== Challenge ==
Rewrite all of the items below as a numbered list, skipping blank lines and leaving the pictures out.

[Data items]
* Start *

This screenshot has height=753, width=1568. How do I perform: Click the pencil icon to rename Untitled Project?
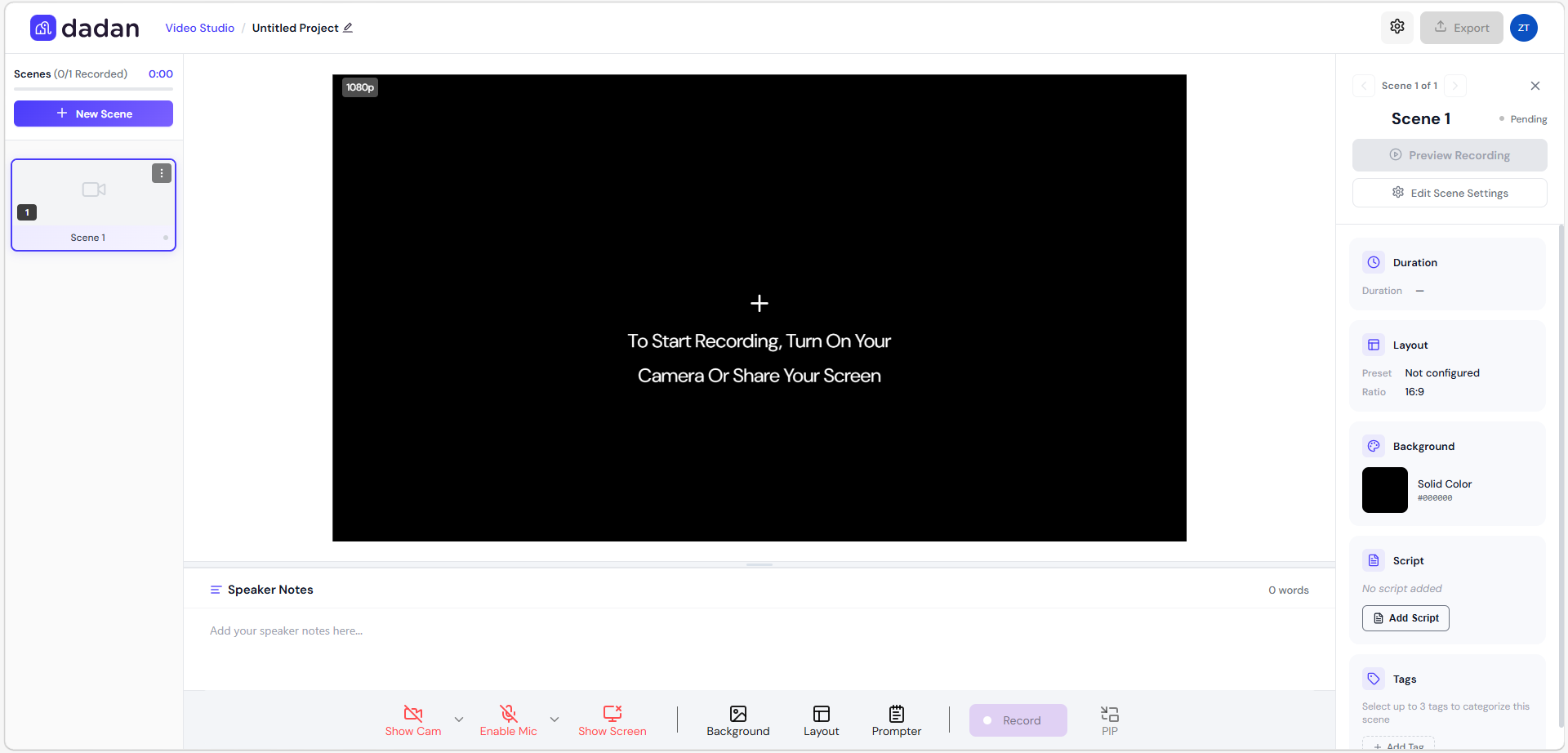click(x=348, y=28)
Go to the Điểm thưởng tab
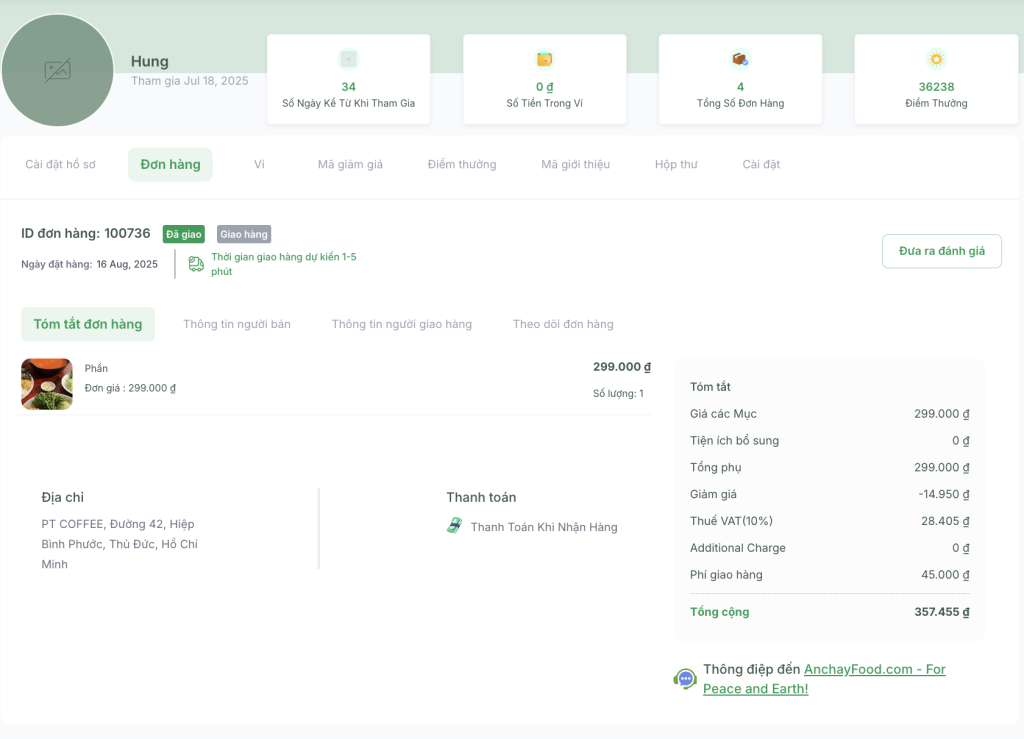Viewport: 1024px width, 739px height. click(x=462, y=164)
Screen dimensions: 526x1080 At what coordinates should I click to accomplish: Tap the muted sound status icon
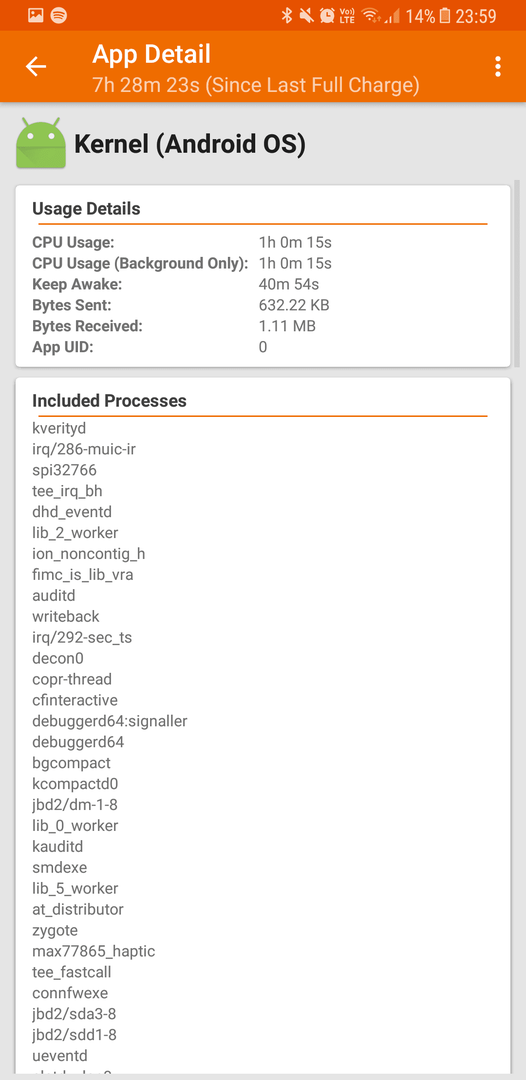[307, 15]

* End *

== Written answer ==
1. This screenshot has height=753, width=1568. How do I perform: Click the pencil icon to rename Untitled Project?
2. click(x=348, y=28)
3. Go to the Điểm thưởng tab
4. Viewport: 1024px width, 739px height. click(x=462, y=164)
5. Screen dimensions: 526x1080 At what coordinates should I click to accomplish: Tap the muted sound status icon
6. [307, 15]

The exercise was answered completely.